What are Your Chances of Getting Married?
|What are Your Chances of Getting Married?|
|p.2 Faith Will Give You Confidence|
You have a 1 in 4 chance of still being unmarried by the age of 30.
If you're 35, only 1 out of 6 women your age won't have married before.
And if, by chance, you reach the age of 40 without having taken the plunge, you'll have company, albeit only 1 in 7.
That's the word coming from a report by the U.S. National Center for Health Statistics, based on 2002 survey data.
For some of you, this information will put your mind at rest. Others of you will think, "ONLY 86% of women have married by the age of 40? But what if I'm in that unlucky 14%?!!"
The National Healthy Marriage Resource Center tries to reassure us, asserting that "nearly 100% of contemporary Americans over the age of 70 [have] been married at some point in their lives."
But do we really want to wait until we're 70 to find the man of our dreams?

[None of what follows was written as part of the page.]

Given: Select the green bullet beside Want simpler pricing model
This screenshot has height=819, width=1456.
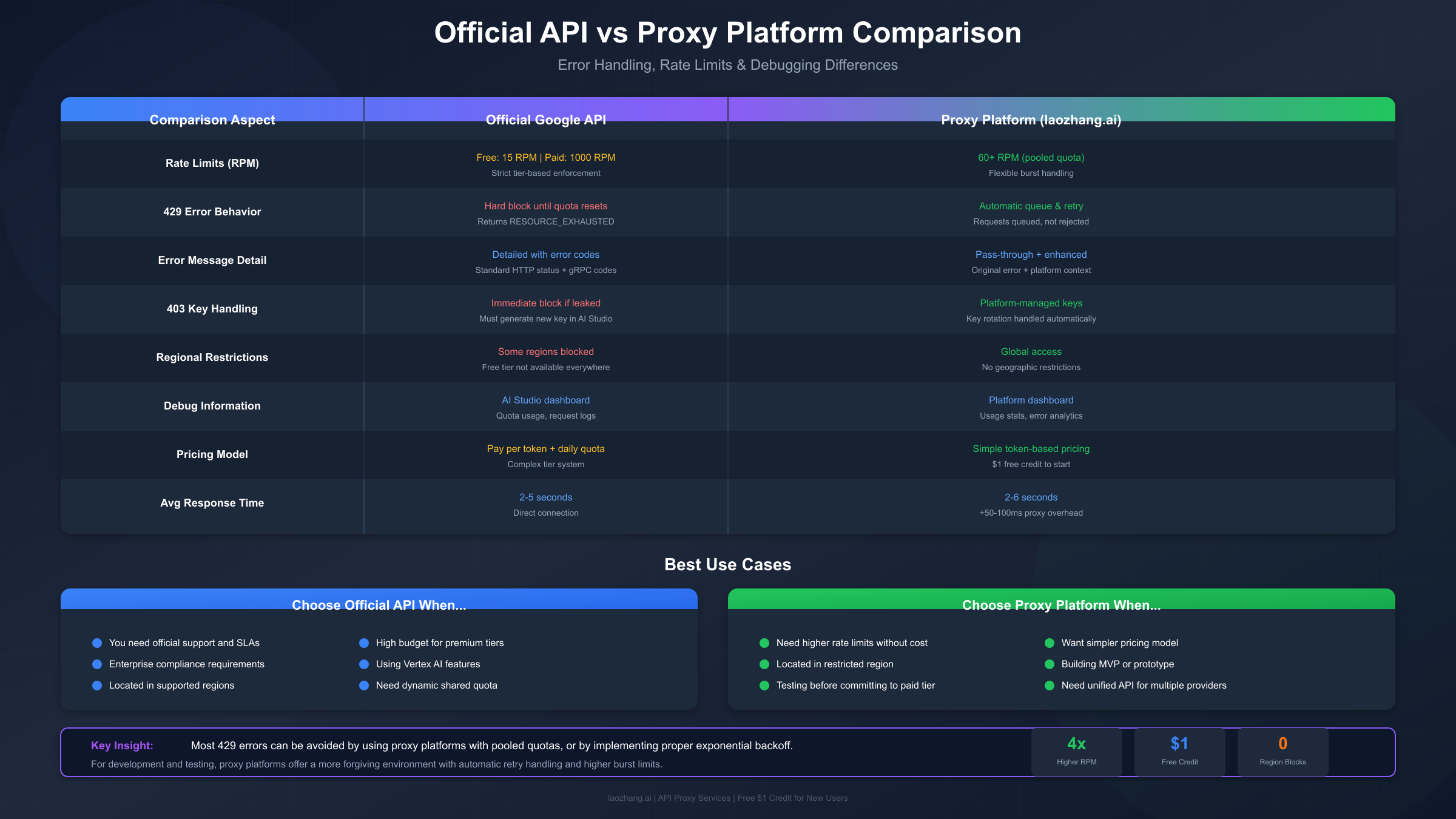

Sex in America: A Definitive Survey (1994) tells us the best chance we have of finding Mr. Right is in our twenties, when there's a surfeit of men. As we age, the number of suitable available men decreases. By the age of 40, they estimate that there's only 98 single men for every 100 single women. When women hit 60, there are even fewer single available men: 88 per every 100 women, to be precise.
And if you're over 70, don't even bother looking for a man. There's just over 1 guy available for every 2 women searching for love.
As we women age, it gets harder and harder to find a guy. This is partially because it's easier for older men to remarry with younger women. It's also because men tend to die off at younger ages than women. There are less men out there, and the older men that are single tend to look for younger models.
There's No Need to Fear
I'm not telling you all this to scare you. I'm telling you this so that you have the facts.
I didn't get married until I was well over the age of 30, and I'm glad I waited!
I had so many things going on in my life when I was in my twenties. I had places to go, people to meet, and diverse careers to pursue! I wanted to spend my free time exploring what life had to offer, not sitting at home with the same man night after night.
In short, I didn't want to settle down.
I'm not alone. Americans are marrying at later and later ages. The average age at which men marry for the first time is 27, while women tend to marry earlier at 25.
In the UK, men tend to marry even later, at the age of 30, with women waiting until they're 28. Australians do the same.
We've got lots to do before settling down. Many of us are spending longer in school, getting the advanced degrees we need to pursue our careers. Still others don't feel the need to marry, when it's just as easy to live together. There's less cultural stigma attached to staying single, although many of us will still get a well-meaning push from our parents who want to "see us happy."
Most importantly, most of us haven't figured out who we are until later on in life.
We're still spreading our wings, exploring different sides to our identity, and trying out different lifestyles. We literally don't know what we want. And we won't know what we want until we've dated enough to know what we don't want!
There's evidence to suggest that marrying at later ages gives you a better chance of staying together. (Although, in truth, this mainly applies to teen marriages, which fail at alarming rates.)
You don't want to get married without having experienced all the world has to offer. Otherwise, if you marry too young - say, by marrying your first boyfriend - you may always wonder what else is out there. You may wonder what you missed.
I knew I was ready to get married when I had no desire to see who else was out there. I was ready to wash my hands of the ferris wheel of dating, with all its giddying highs and gut-wrenching lows. The calm stability of family life beckoned.
And, more importantly, I knew that my husband was a giant among men. I'd dated actively for a decade; I knew what else was out there. No one else matched me the way he did. I was done looking.